Éducation, morne plaine
Les derniers chiffres rendus publics pour les concours d’enseignement indiquent une nouvelle baisse d’attractivité du métier. Dans le secondaire, la dernière réforme du collège accentue même la crise.
Sempiternel constat et sempiternelles promesses. Un petit mieux pour le premier degré en termes de candidats après un effondrement de 40% depuis 2021 et un affaissement continu pour le second degré avec une nouvelle baisse de 3 000 postulants soit près de 4%. Face à une réalité attendue, devenue systémique, le ministère promet de reprendre la concertation sur la revalorisation d’un métier en jachère.
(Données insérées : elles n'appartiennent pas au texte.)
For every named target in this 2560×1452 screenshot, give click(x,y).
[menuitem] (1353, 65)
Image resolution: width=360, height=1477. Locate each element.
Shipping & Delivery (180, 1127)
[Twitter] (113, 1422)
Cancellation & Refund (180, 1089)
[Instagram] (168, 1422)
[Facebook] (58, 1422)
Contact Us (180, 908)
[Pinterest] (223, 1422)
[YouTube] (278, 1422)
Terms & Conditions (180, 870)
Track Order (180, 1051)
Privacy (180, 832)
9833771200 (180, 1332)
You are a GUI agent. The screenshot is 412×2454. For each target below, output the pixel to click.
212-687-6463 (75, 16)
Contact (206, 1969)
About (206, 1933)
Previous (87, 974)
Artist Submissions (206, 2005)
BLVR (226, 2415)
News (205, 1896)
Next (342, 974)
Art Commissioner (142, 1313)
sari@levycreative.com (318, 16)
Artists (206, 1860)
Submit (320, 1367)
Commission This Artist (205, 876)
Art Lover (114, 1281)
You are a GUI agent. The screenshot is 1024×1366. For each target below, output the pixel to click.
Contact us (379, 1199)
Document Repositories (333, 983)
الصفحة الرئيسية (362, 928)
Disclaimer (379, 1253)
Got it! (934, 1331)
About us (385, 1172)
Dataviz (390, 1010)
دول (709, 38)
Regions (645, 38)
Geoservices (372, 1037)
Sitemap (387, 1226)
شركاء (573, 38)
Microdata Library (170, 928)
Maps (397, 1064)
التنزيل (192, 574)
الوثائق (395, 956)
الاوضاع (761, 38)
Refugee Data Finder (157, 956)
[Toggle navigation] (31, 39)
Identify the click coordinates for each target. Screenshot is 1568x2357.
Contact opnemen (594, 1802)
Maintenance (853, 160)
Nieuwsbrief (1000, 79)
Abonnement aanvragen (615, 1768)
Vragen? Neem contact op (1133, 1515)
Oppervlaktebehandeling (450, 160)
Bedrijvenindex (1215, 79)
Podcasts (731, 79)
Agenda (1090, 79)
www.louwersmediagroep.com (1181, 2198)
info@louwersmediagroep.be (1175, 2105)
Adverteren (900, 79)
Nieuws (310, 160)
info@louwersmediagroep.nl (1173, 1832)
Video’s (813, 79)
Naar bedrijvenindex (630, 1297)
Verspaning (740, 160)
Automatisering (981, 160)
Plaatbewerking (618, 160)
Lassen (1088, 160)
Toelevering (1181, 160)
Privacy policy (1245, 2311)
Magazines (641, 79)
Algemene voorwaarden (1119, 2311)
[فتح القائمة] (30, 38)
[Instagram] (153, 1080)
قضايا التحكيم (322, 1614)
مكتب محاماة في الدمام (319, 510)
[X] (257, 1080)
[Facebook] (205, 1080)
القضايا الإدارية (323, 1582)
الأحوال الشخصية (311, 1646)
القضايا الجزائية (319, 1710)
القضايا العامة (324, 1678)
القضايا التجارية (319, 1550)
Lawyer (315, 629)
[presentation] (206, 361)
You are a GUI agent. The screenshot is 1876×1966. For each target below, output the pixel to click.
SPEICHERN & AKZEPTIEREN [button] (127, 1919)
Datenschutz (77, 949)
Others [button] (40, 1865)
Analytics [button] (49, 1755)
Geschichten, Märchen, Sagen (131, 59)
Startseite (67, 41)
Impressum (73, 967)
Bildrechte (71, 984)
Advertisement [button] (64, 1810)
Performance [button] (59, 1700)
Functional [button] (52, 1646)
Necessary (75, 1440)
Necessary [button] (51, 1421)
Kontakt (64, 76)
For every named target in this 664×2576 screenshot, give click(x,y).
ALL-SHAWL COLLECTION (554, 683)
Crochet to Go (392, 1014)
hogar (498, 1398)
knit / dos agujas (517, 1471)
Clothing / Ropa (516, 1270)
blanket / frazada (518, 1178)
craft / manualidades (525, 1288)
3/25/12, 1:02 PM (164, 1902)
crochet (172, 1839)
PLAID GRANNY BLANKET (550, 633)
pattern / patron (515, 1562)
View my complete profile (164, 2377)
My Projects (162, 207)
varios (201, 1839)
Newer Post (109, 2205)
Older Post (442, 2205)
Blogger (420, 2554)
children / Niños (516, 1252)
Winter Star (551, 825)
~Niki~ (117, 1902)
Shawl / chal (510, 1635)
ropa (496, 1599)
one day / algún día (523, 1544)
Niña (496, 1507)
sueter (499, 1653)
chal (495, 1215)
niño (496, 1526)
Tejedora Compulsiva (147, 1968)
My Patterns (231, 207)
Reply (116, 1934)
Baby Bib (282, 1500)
Les « institutionnels » de l’éducation, par la voie de la FCPE association de parents d’élèves située à gauche ou par celle du Snes-FSU, à travers sa secrétaire générale, repassent le même disque rayé chaque année, sans succès. Pourtant, la réalité de la crise est désormais visible à large échelle, presque paroxysmique dans les quartiers populaires, dont l’éducation est sacrifiée par des absences non remplacées ou des postes non pourvus tandis que le niveau des connaissances est souvent indigent.
Au cœur de ce récurrent constat, il y a plus accablant. La réforme du choc des savoirs, voulue par Gabriel Attal, a accru les difficultés. Les groupes de besoin au collège nécessitaient 2 300 postes dont 800 créations, d’où la circonspection de l’une de ses successeures, Nicole Belloubet, ancienne rectrice. L’éducation nationale était le sixième employeur civil du monde, elle finira donc bientôt sur le podium pour l’emploi de contractuels puisqu’il s’agit tant bien que mal de masquer la misère. Et tant pis pour le niveau des recrues. La question est particulièrement saillante en français avec 11% de places vacantes en lettres modernes et 36% en lettres classiques, dernier des Mohicans.
Autre déroute dénoncée par la cour des comptes, la réforme de la formation initiale et des modalités d’entrée dans le métier. Elles auraient accentué un peu plus les difficultés de recrutement sans aucunement rehausser le niveau attendu des candidats. La nouvelle grande muette n’est plus en capacité de nier ce que chacun peut facilement constater. Tout juste, ne confirme-t-elle pas les chiffres provenant des enquêtes syndicales émanant des enseignants ou des chefs d’établissement, sans en fournir d’alternatifs.
Dans ce contexte, la situation est davantage détériorée dans les réseaux d’éducation prioritaire et prioritaire renforcés (REP et REP+). Dans ces territoires souvent à l’abandon, le temps de cours se limite parfois à 25 minutes sur les 50 minutes théoriques, une fois la discipline effectuée. Des semaines, parfois des mois sont sacrifiés, venant décupler les difficultés. Bien sûr, il existe la possibilité de remplacements de courte durée sur la base du volontariat au sein de l’établissement, mais sans assurance qu’il s’effectue dans la même discipline. C’est ainsi que 10% des collèges et lycées manquent de professeurs de français, expliquant en partie les piètres performances des jeunes Français dans les classements internationaux. Quant aux remplacements déclenchés dès 15 jours d’absence par les établissements auprès des rectorats, encore faut-il trouver une bonne âme disponible, si tant est que le niveau requis soit très approximativement validé.
Et pourtant, ils continuent. Ils n’attendent plus grand chose ou si peu de l’institution et ont admis leur déclassement économique. Mais ils restent. Sophie poursuit avec constance et conviction militante la justification de l’inclusion auprès de ses collègues éprouvés, Mathilde ne se décourage toujours pas face à des classes de 3e devenues incapables de tenir un stylo faute de muscles suffisants dans les doigts à force de « screener », Séverine s’occupe avec la même bienveillance de ses élèves primo-arrivants pour leur fournir l’essentiel et leur trouver des stages quand Frédérique soigne ses protégés les plus prometteurs sur Parcoursup.
Avec toutes leurs failles et leurs réflexes parfois conditionnés, on ne répètera jamais assez combien ils demeurent des héros délaissés du quotidien face à une République qui néglige le devenir intellectuel de la majorité de ses enfants et ceux qui y ont consacré leur existence sans plus rien attendre en retour.